Exercise goal
Leaving out all pictures, restate word for word the lines from the one with "Check the 'forbidden love' box" through the last line of the entries.

═══ Exercise inputs

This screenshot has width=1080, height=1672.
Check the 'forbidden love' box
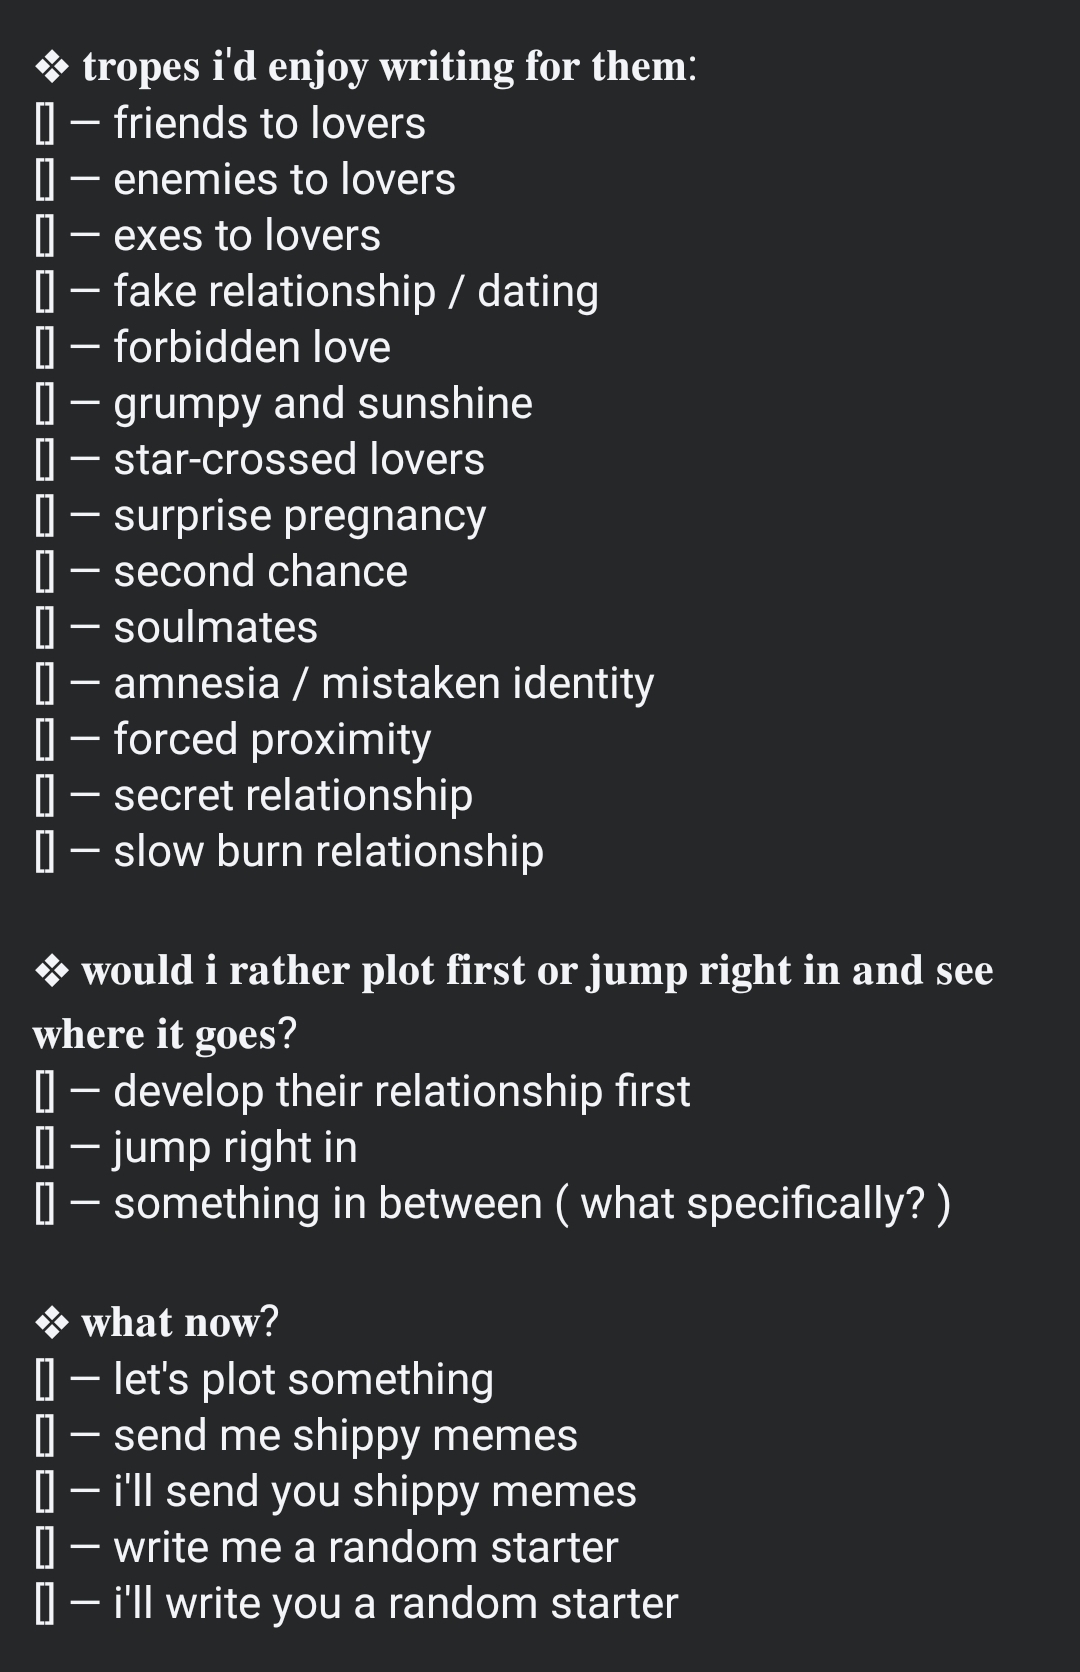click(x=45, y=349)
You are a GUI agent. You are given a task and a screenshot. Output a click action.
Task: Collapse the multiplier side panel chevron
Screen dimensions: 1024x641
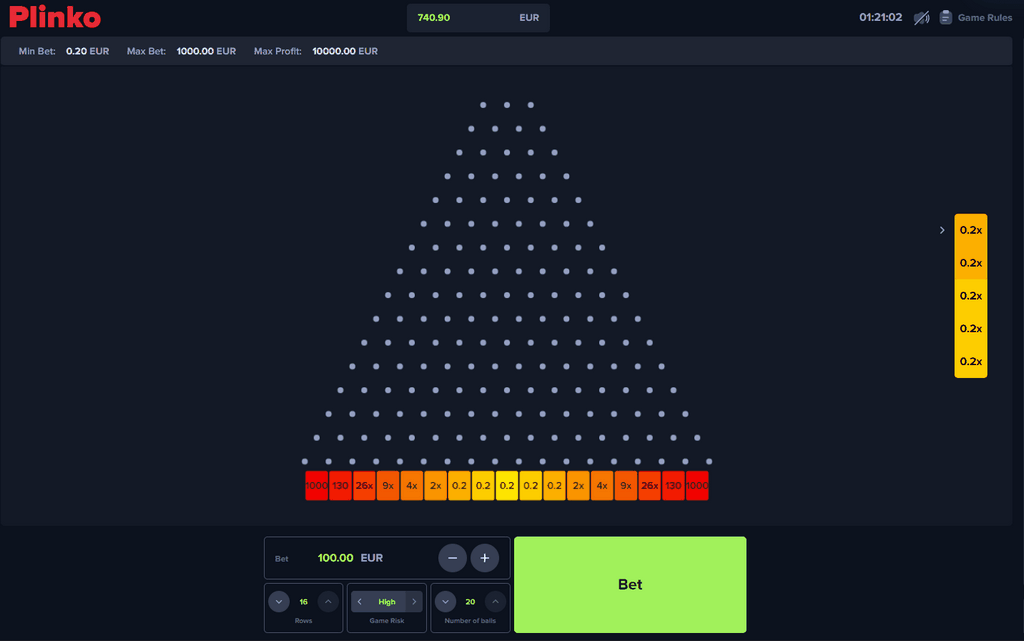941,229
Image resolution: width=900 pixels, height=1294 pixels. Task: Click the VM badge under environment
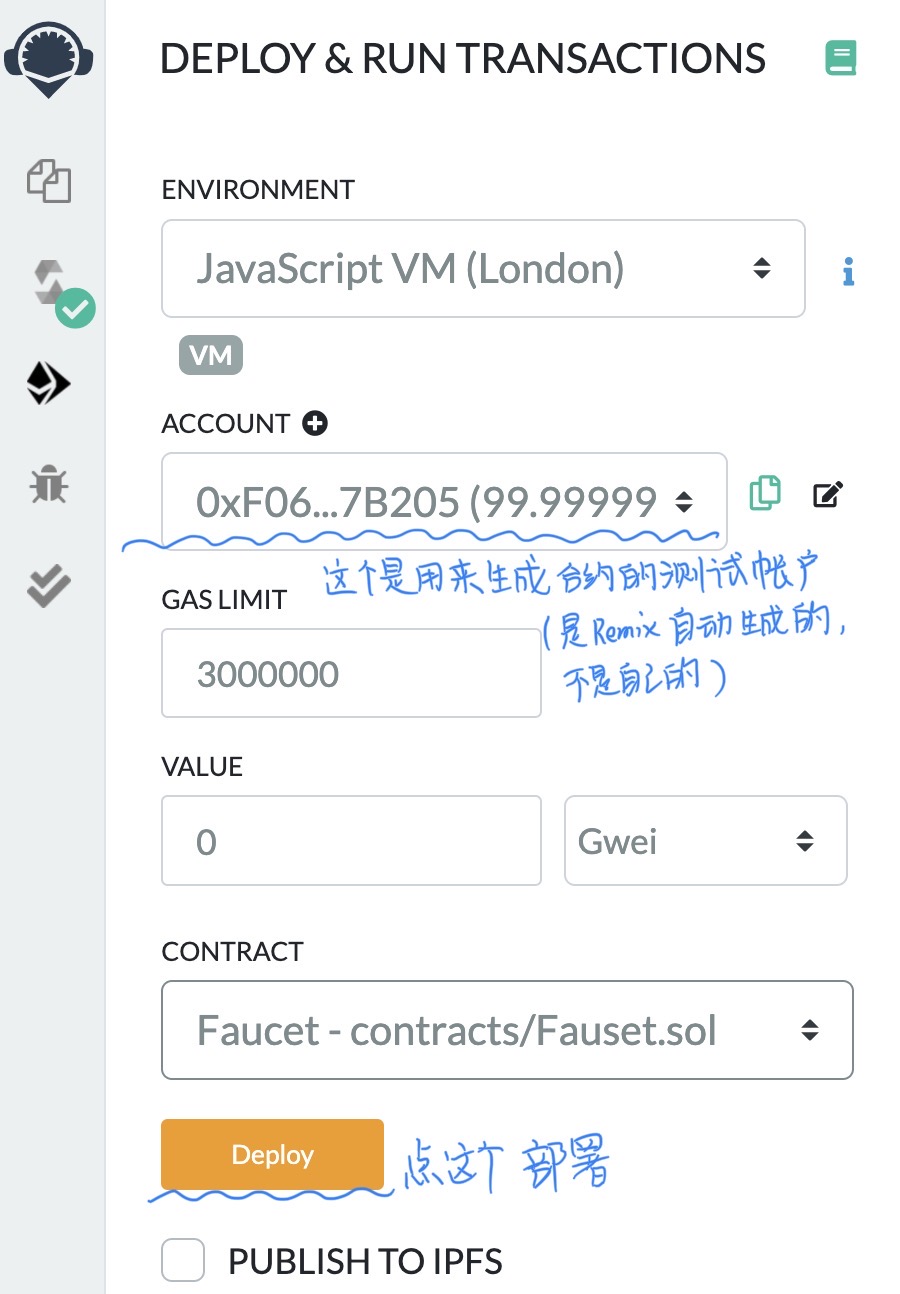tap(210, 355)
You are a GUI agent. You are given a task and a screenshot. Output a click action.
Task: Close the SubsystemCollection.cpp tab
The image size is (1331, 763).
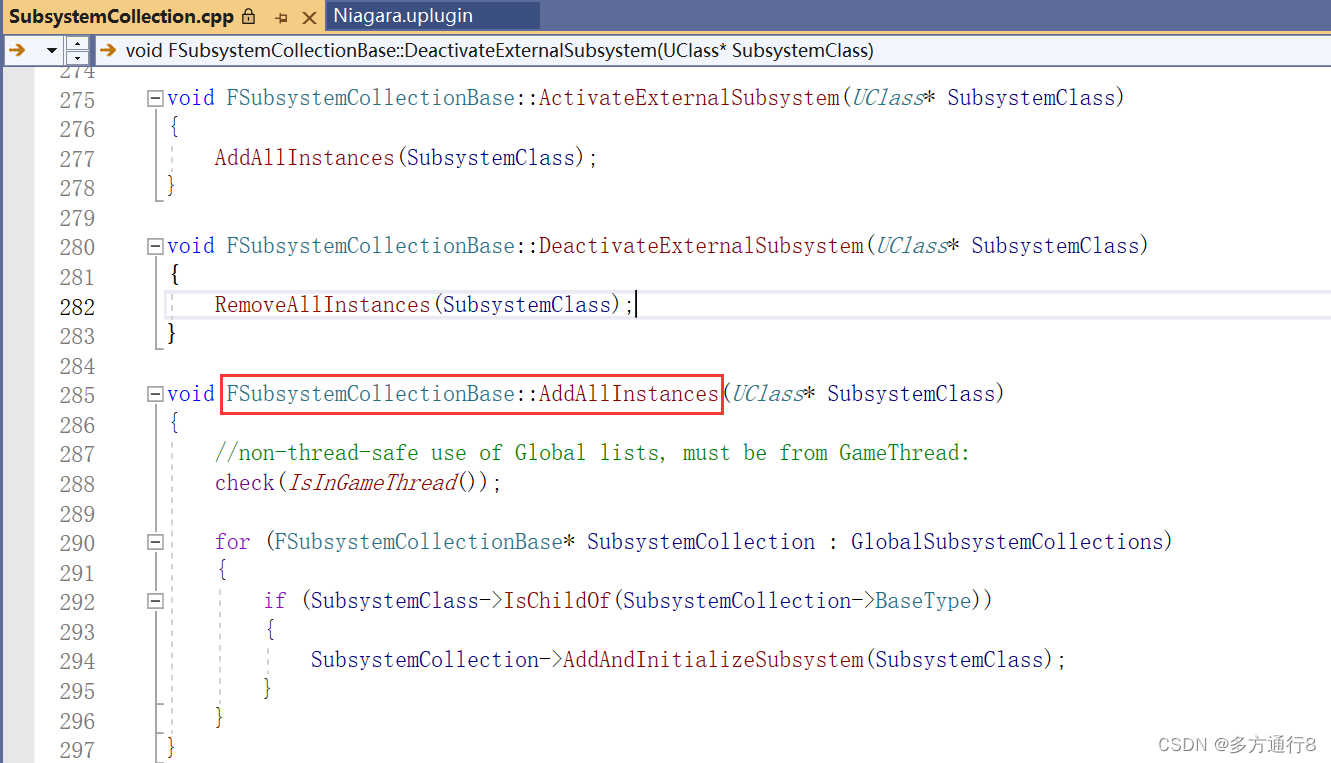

══════

Solution for this exercise
Check the 'forbidden love' box
click(x=45, y=349)
You are a GUI agent. You are given a task and a screenshot. Output a click action.
Task: Collapse the multiplier side panel chevron
Screen dimensions: 1024x641
941,229
Image resolution: width=900 pixels, height=1294 pixels. Task: Click the VM badge under environment
tap(210, 355)
You are a GUI agent. You are given a task and a screenshot. Output a click action.
Task: Close the SubsystemCollection.cpp tab
The image size is (1331, 763).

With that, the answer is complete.